Długi same się nie spłacą. Łatwo zaciągnięte zobowiązania będzie trzeba kiedyś zwrócić. Jeden kredyt na remont, drugi kredyt na święta, szybka pożyczka na telewizor. Minimum formalności, tylko jeden podpis. A potem rata goni ratę. Spóźniamy się z płaceniem na czas. A niespłacone raty piętrzą się coraz bardziej. Pojawiają się pierwsze telefony z windykacji.

W całej Polsce problem nadmiernego zadłużenia dotyczy ponad 2 mln osób. Jak policzyło Biuro Informacji Kredytowej tylko mieszkańcy Mazowsza i Śląska nie spłacili 12 mld złotych zaciągniętych pożyczek! Dla wielu z nich to początek życiowego dramatu. Co wtedy robią? Niestety z reguły sięgają po najgorsze, możliwe rozwiązanie – unikanie kontaktu z windykatorem i ignorowanie długu. A co to oznacza? Że ich dług rośnie i rośnie bez końca. To można zmienić. Trzeba tylko zmierzyć się z problemem.

Nie udawaj, że jakoś to będzie. Tak z długiem nie wygrasz

Osoby z nadmiernym zadłużeniem, które przestają płacić swoje długi liczą, że dług zniknie. Wystarczy tylko nie odbierać korespondencji i telefonów z windykacji, a po jakimś czasie windykator czy komornik sobie odpuści. Da spokój. Dług po prostu zniknie.
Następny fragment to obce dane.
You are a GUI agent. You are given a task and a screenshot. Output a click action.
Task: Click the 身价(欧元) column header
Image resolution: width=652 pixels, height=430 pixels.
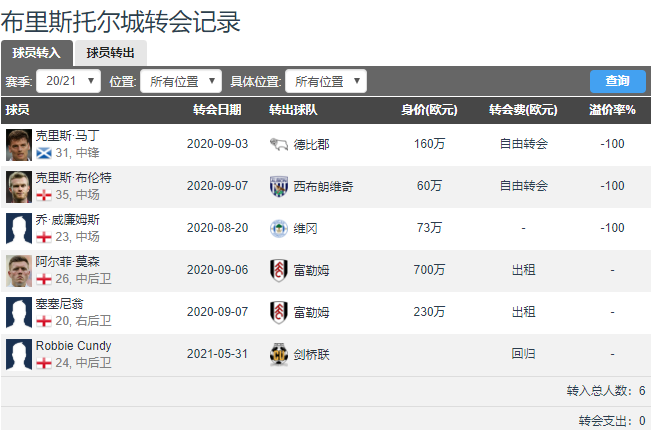tap(429, 109)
Dług nie znika. Wcześniej czy później sprawa niespłacanego zobowiązania trafi do sądu i zapewne do komornika. Koszty sądowe, opłaty komornicze – to wszystko ostatecznie obciąża dłużnika (komornik nalicza ustawowe odsetki w ywsokości 13 proc.). A dług zamiast zniknąć tylko się zwiększa. Dlatego po pierwsze nie należy udawać, że uda się ten problem przeczekać.

Dług w windykacji. Tutaj da się jeszcze dużo zrobić

Jeśli dług osoby nadmiernie zadłużonej trafia do profesjonalnej firmy windykacyjnej, to powinna ona pamiętać, że to nie koniec świata. A często jest to szansa, żeby z długiem poradzić sobie. W liście z firmy windykacyjnej znajduje się dokładna informacja, z jakiego tytułu i w jakiej kwocie firma żąda zwrotu pieniędzy oraz telefon kontaktowy. Dobrze jest zadzwonić. Dlaczego? Bo firma windykacyjna może dłużnikowi ułatwić spłatę zadłużenia. Może rozłożyć dług na mniejsze, bardziej dogodne raty, może zmniejszyć, bądź wstrzymać naliczanie odsetek karnych za niespłacanie długu. A jeśli będziemy dobrze negocjować, możemy nawet liczyć na umorzenie części zadłużenia.

Gdy dług trafi do sądu lub komornika

Kiedy dłużnicy długo nie płacą swoich zobowiązań, nie chcą rozmawiać o problemie sprawa trafia do sądu, a dalej z reguły do komornika. Ale i na tym etapie można jeszcze poradzić sobie z problemem nadmiernego zadłużenia. W sądzie dłużnik może poprosić sędziego o skierowanie sprawy do profesjonalnego mediatora. Ten pomoże dłużnikowi i wierzycielowi znaleźć rozwiązanie, jak spłacić zobowiązanie. Gdy do drzwi zadłużonego zapuka komornik, to jest ostatni dzwonek, żeby skontaktować się z firmą windykacyjną. Osoba zadłużona powinna pamiętać, że wierzyciel, czyli np. firma windykacyjna ma możliwość wstrzymania egzekucji komorniczej. Oczywiście w zamian oczekuje deklaracji spłaty zadłużenia.

Nie zaciągaj nowych długów na spłatę starych

Kilka różnych pożyczek – rekordziści mają ich po kilkanaście – to częsty powód dla, którego dłużnicy nie radzą sobie z ratami i ich spłatą. Żeby jakoś wyjść z tej trudnej sytuacji sięgają po kolejne kredyty, żeby spłacić te poprzednie. Zadłużenie nie znika, a jedynie powiększa się o nowe coraz droższe zobowiązanie. Tak nakręca się spirala długu. Dlatego należy unikać tej pułapki. Dłużnicy często mylą, to rozwiązanie z kredytem konsolidacyjnym, który rzeczywiście może pomóc obniżyć łączną sumę spłacanych rat.